Confusion aside, "Paradis Row" occupies the same area as a great many early seventies pop singles, with a tiny drop of popsike in its veins, some anthemic McCartneyesque melancholy (the same strand inhabited by the theme to "Whatever Happened To The Likely Lads?") and a streak of Edison Lighthouse bubblegum.  Gently slapped bongos introduce swaggering riffs and beatnik-styled lyrical patter, and this eventually cascades into a huge rainbow streak of a chorus.  Regardless of who may or may not have been responsible for this, it's a bit of a buried gem, a could-have-been that never was.
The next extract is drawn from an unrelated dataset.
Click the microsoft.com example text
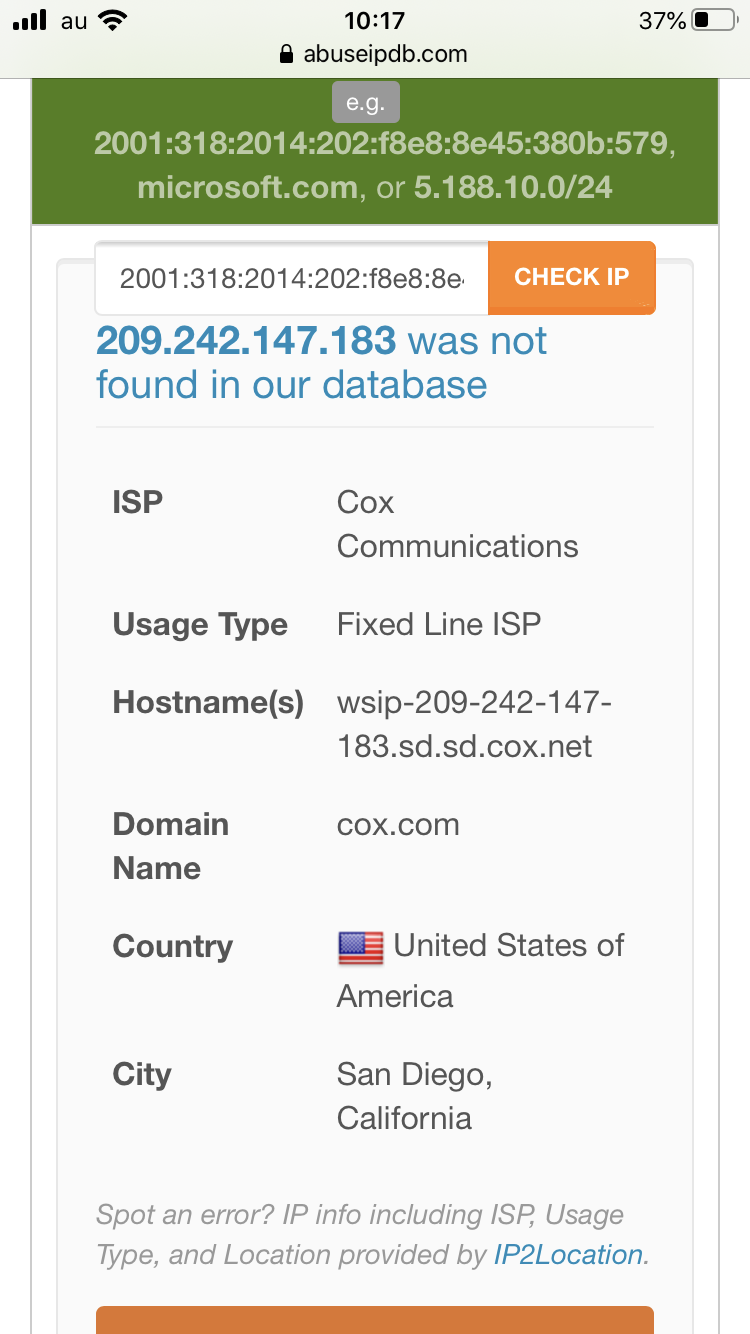Image resolution: width=750 pixels, height=1334 pixels. pos(247,187)
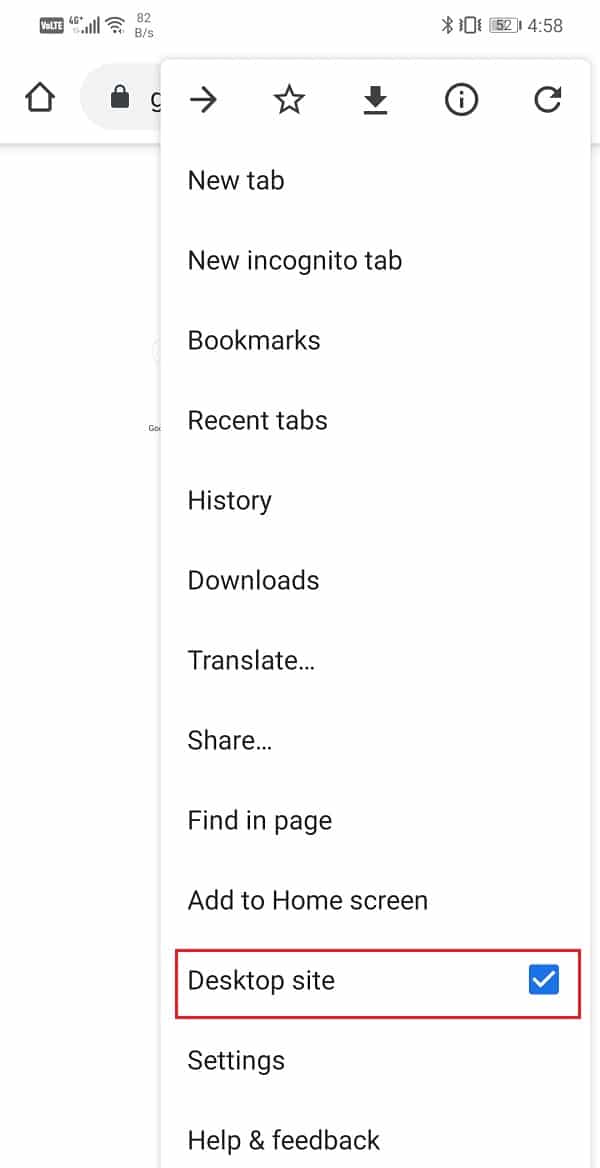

The flip is much  more bizarre.  The press release describes it as "back to the fifties and rocking and rollin' down the avenue", but the jaunty pub piano, distortion and treble seem to be recalling The Kinks if anyone else.  Virtually absent of bass and overloaded with top-end screech, Graham Coxon would probably nod in approval at the lo-fi approach on offer here, though God knows what anyone made of it at the time.

If you were in any line-up of Dog Rose at any particular point and want to conclusively clear up a mystery here, please do get in touch.  

1 January 2014

Sounds of Lancashire - Sliced Tomatoes/ Back to Bach

Label: Pye Disco Demand
Year of Release: 1975

I suspect the fact that Fatboy Slim sampled large chunks of The Just Brothers "Sliced Tomatoes" and plastered them all over "Rockafeller Skank" is a known fact even to the laziest of sample-spotters these days.  Already a Northern Soul classic by the time Norman Cook found other uses for it, the Brothers' sparse yet strangely brilliant track enjoyed a revival in clubs and on the airwaves after his plundering, and hasn't really gone away since - in fact, Demon Records put out a 7" vinyl reissue only last month, much to my relief as I'd been after a reasonably priced copy for some time.
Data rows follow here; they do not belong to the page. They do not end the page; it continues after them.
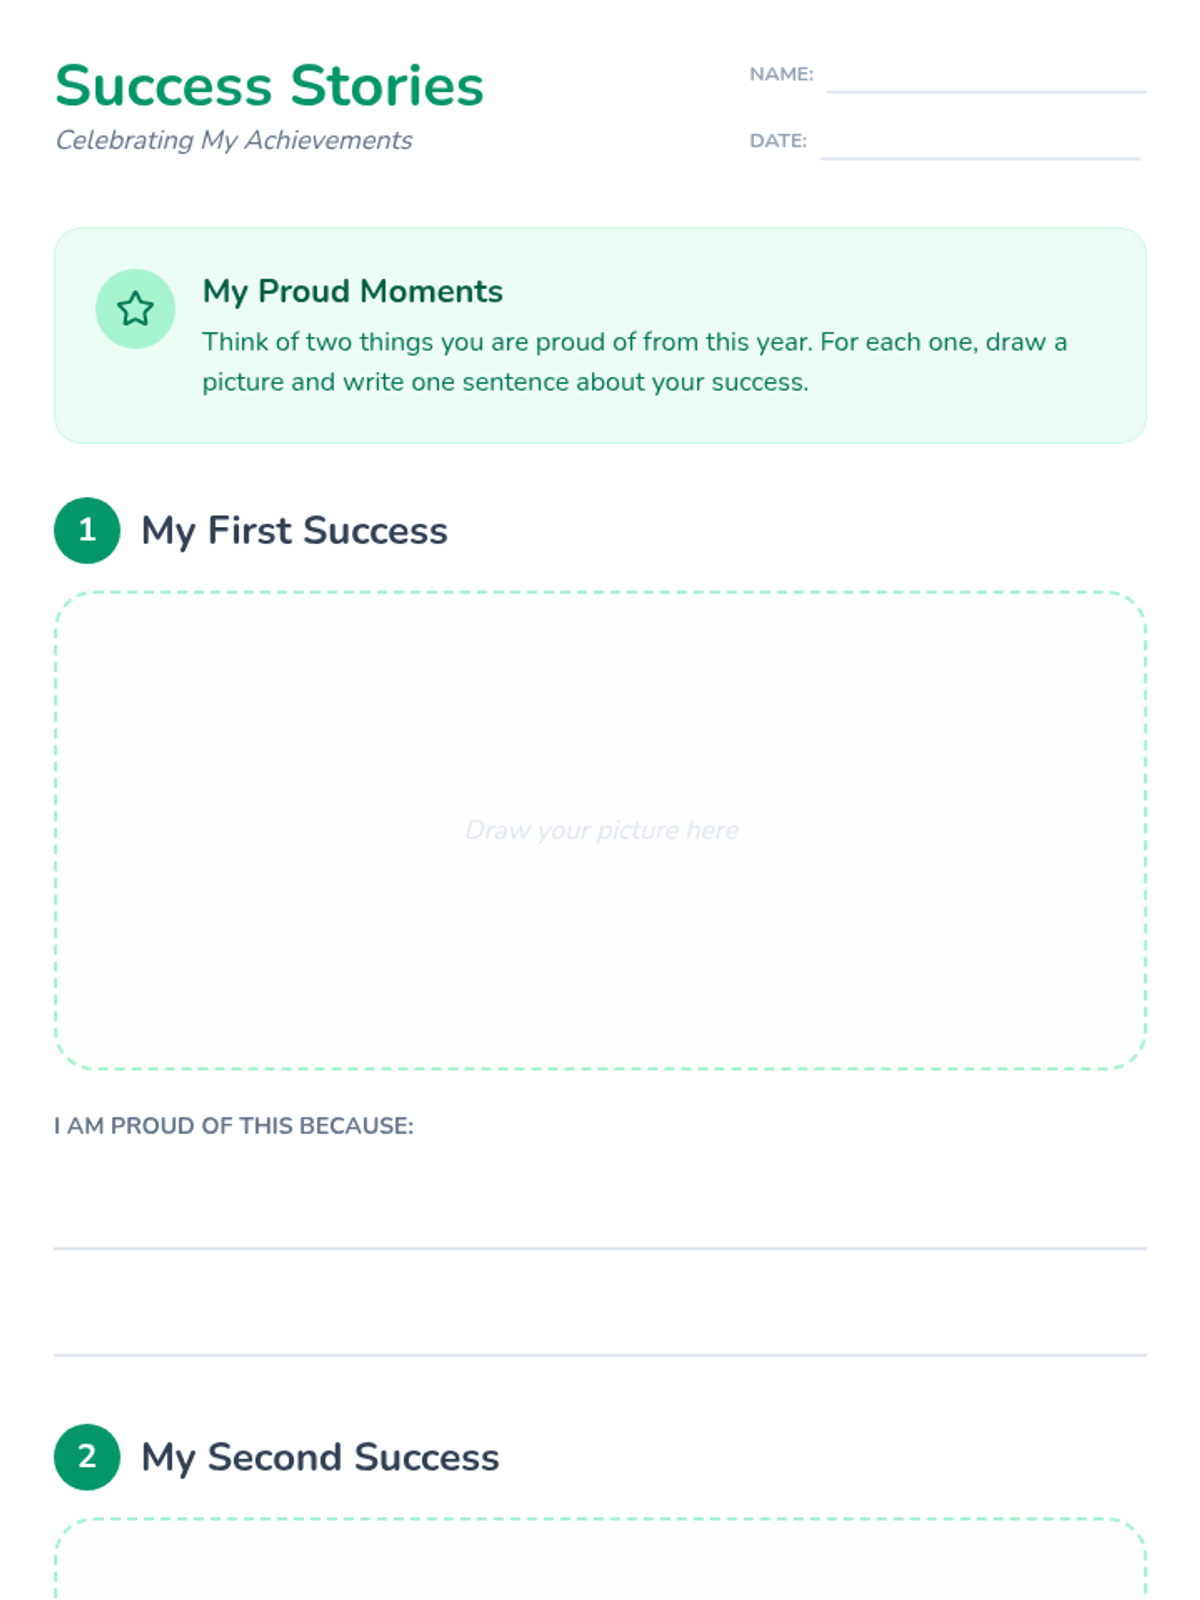1200x1600 pixels.
Task: Click the DATE: label text
Action: (x=778, y=141)
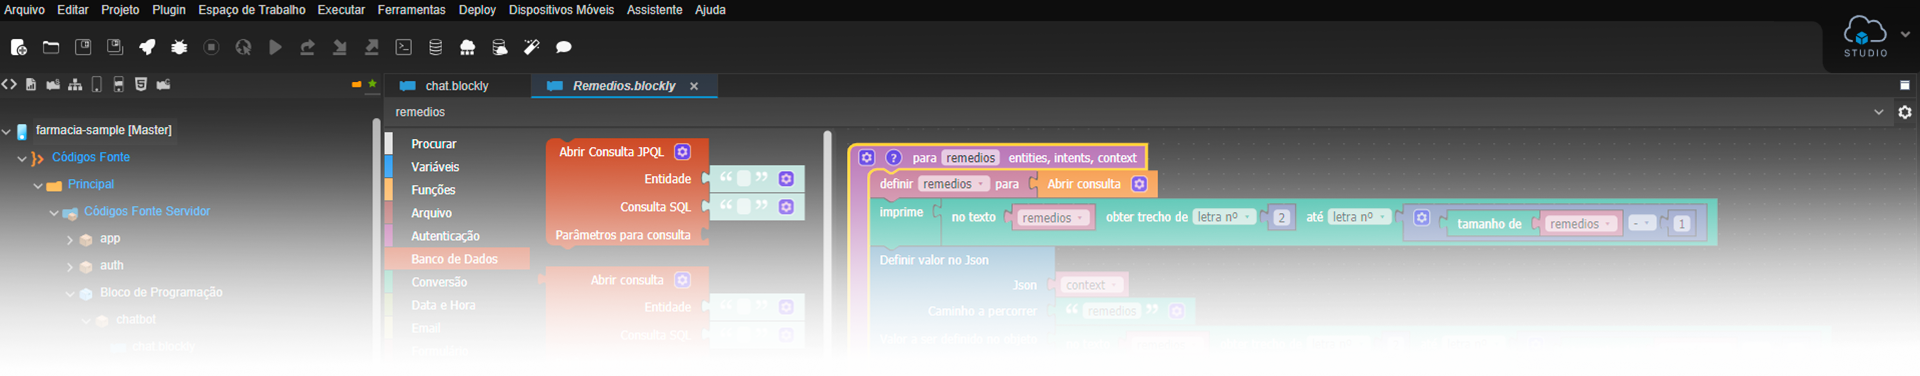Open the terminal console icon
This screenshot has height=376, width=1920.
click(x=404, y=47)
What is perhaps less appreciated is the fact that Fatboy Slim was not the first person to get his grubby paws on it.  Back in the seventies, numerous record labels in the UK - Pye and Spark being the most notable criminals here - were quick to spot trends on the Northern Soul circuit and often put out cover versions of the main floor fillers which had often been long unavailable over here, if they were ever available at all.  Largely consisting of session musicians watching the studio clock, these rush-released discs veered in quality from being fair facsimiles to downright shoddy.  If you look on ebay, you can still see many of them, even the rarest ones, up for sale at bargain basement prices. There's a simple reason for this - nobody wants them.  They're the vinyl equivalent of the boyfriend or girlfriend everyone went out for a week because they looked a tiny bit like somebody else they fancied a lot more.  Do not DJ with any of them if you value your life, or at the very least your reputation.
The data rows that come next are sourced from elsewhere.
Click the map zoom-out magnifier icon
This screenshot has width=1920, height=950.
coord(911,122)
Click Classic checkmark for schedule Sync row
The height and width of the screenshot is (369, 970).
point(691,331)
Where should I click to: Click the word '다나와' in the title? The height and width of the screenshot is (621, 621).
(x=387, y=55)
"Sliced Tomatoes" by the mysterious Sounds of Lancashire takes things one step further, however. Noting the sparseness of the original, the session musicians in this case have decided to "helpfully" spruce the gaps in the record up with some burbling analogue synthesiser tinsel, creating a Moogy Wonderland disco record where a Northern Soul one should more logically be.  It bubbles and squeaks its way through the familiar Just Brothers riff like something out of a parallel universe where a Lieutenant Norman Cook of NASA was born twenty years earlier and dicked around with early synthesisers rather than turntables, probably wearing a spacesuit and saluting a lot during his routines.  I'm not making a case for this actually being good, mind you. Anyone expecting a Northern Soul version of Stereolab is going to be horribly disappointed.  However, it's absurd enough to warrant coverage on a blog as ridiculous as this one.

The actual proper A-side "Back to Bach" is another remake, this time of the brilliant "Bok to Bach" by Father's Angels.  That version covers similar territory but doesn't do so in as interesting a way.

Happy New Year everyone, by the way! I do have some genuinely good and completely obscure records lined up for the next couple of months at least, so don't surf away just yet. Please.